A draft amendment to the Advertising Regulation Act has recently been published and is now due to be discussed by the Government and Parliament. It proposes a number of changes, including in the area of advertising of medicinal products. The attentive reader will be in for many surprises when reading the draft.
For example, it is proposed to explicitly regulate patient programmes and the provision of information materials to patients. Ironically, both of these activities are expressly referred to as advertising of a medicinal product. This is indeed quite surprising, as SUKL has, as a rule, previously assessed these activities as non-advertising activities on condition that they are carried out after the prescription of the medicinal product. There is no doubt that these activities do not in substance amount to advertising. It is thus unclear why the Ministry of Health (as the author of the draft) deems it necessary to state that they do amount to advertising.
In addition, the draft stipulates as one of the conditions for permissibility of a patient programme that it must be organised by a healthcare provider (e.g. a hospital), a learned society, or a patient organisation.

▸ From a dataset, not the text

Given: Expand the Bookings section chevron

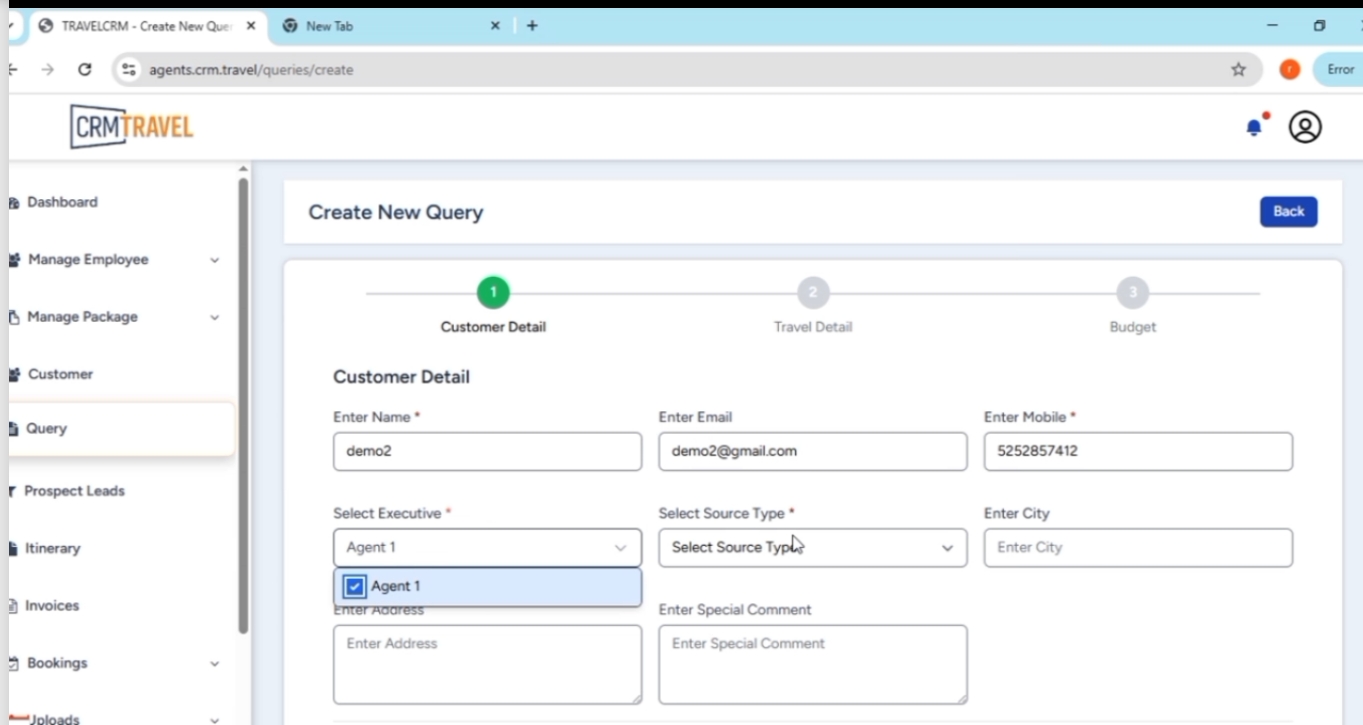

Yes, phaurmaceutical companies are indeed not mentioned among the permissible organisers of patient programmes, even though they are the ones organising patient programmes in practice.
The Explanatory Memorandum is quite uncompromising in stating that patient programmes that do not comply with the stipulated conditions “will be considered as illegal advertising for prescription-only medicinal products for human use and will be penalised as such.”
Hopefully, during the legislative process, the draft will be modified to reflect current market practice. Otherwise, it would significantly complicate the organisation of patient programs.